The data below should be printed in full, exactly, and without any of its images.
Data provided: Begin
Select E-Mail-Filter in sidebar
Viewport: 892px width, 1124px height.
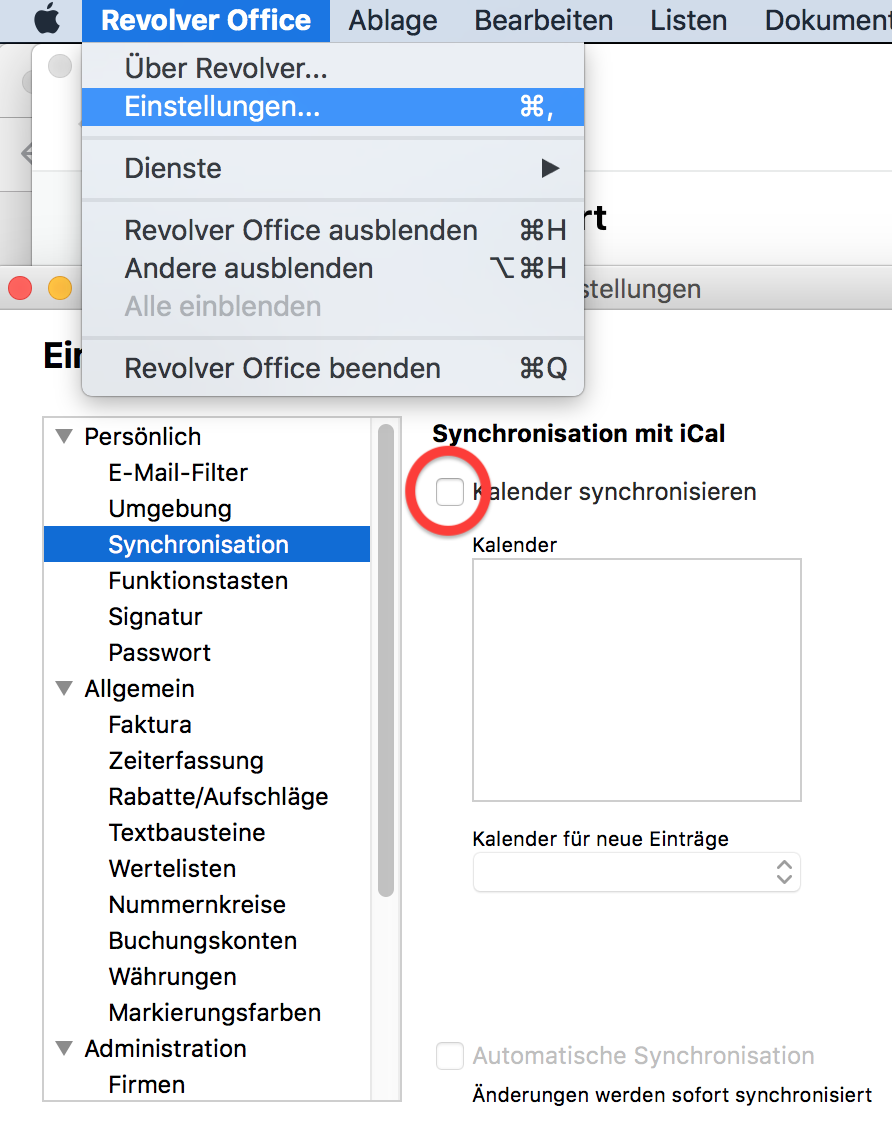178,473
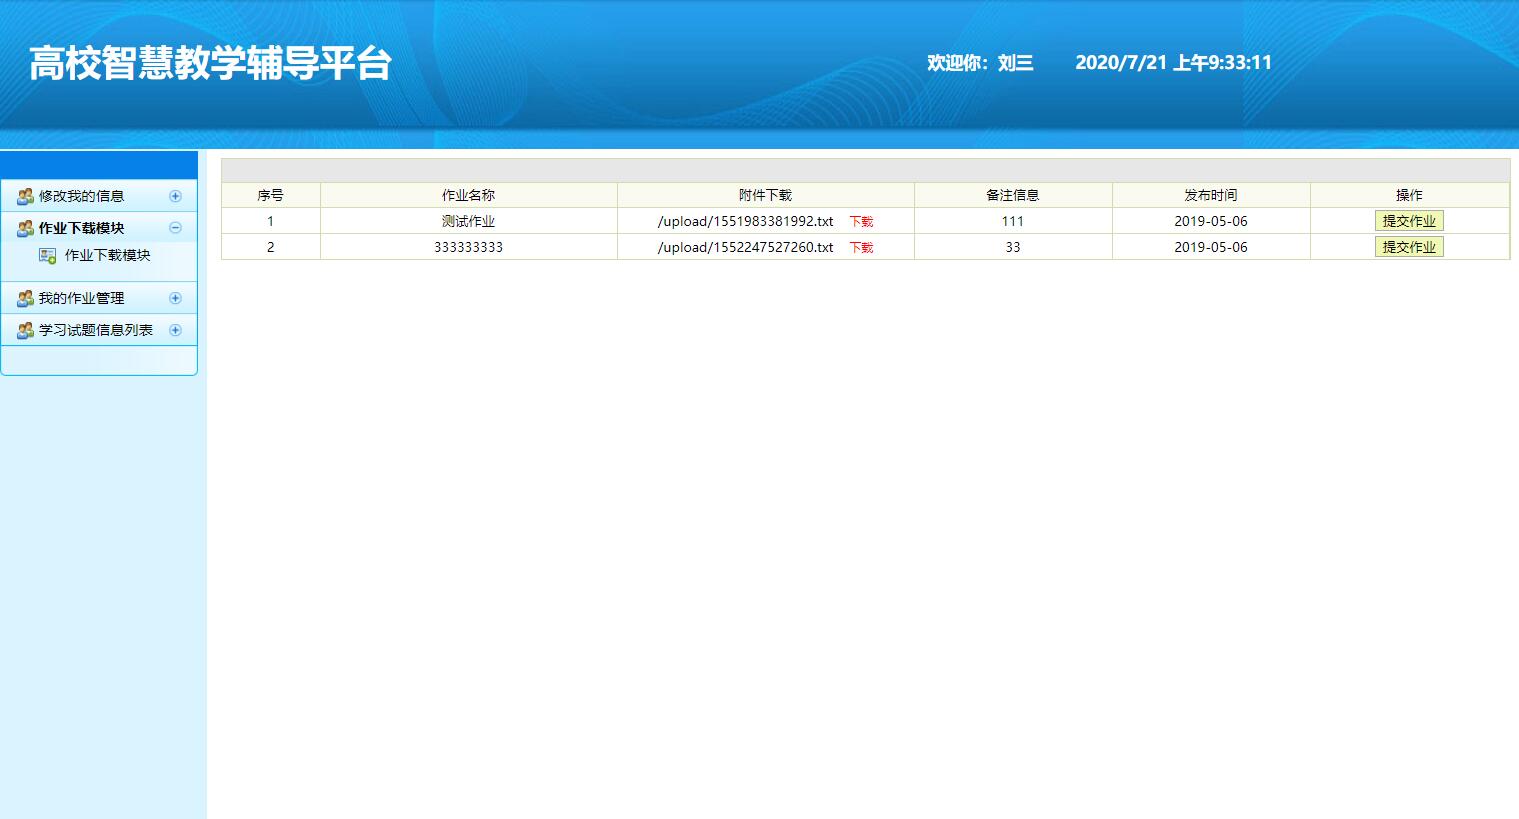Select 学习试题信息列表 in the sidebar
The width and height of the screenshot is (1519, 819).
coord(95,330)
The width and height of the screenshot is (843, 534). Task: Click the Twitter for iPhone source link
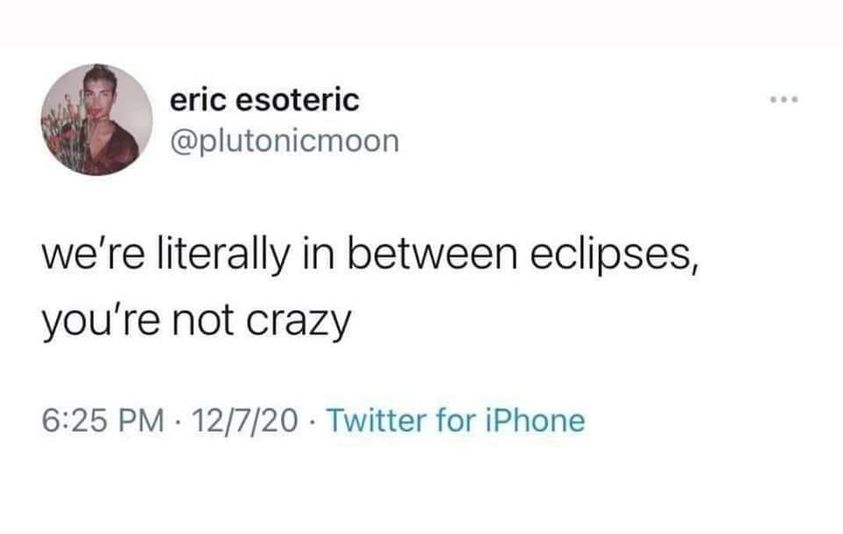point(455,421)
Data provided: End
__Answer section__:
Select E-Mail-Filter in sidebar
Viewport: 892px width, 1124px height.
178,473
Select 学习试题信息列表 in the sidebar
The width and height of the screenshot is (1519, 819).
coord(95,330)
The width and height of the screenshot is (843, 534). Task: Click the Twitter for iPhone source link
point(455,421)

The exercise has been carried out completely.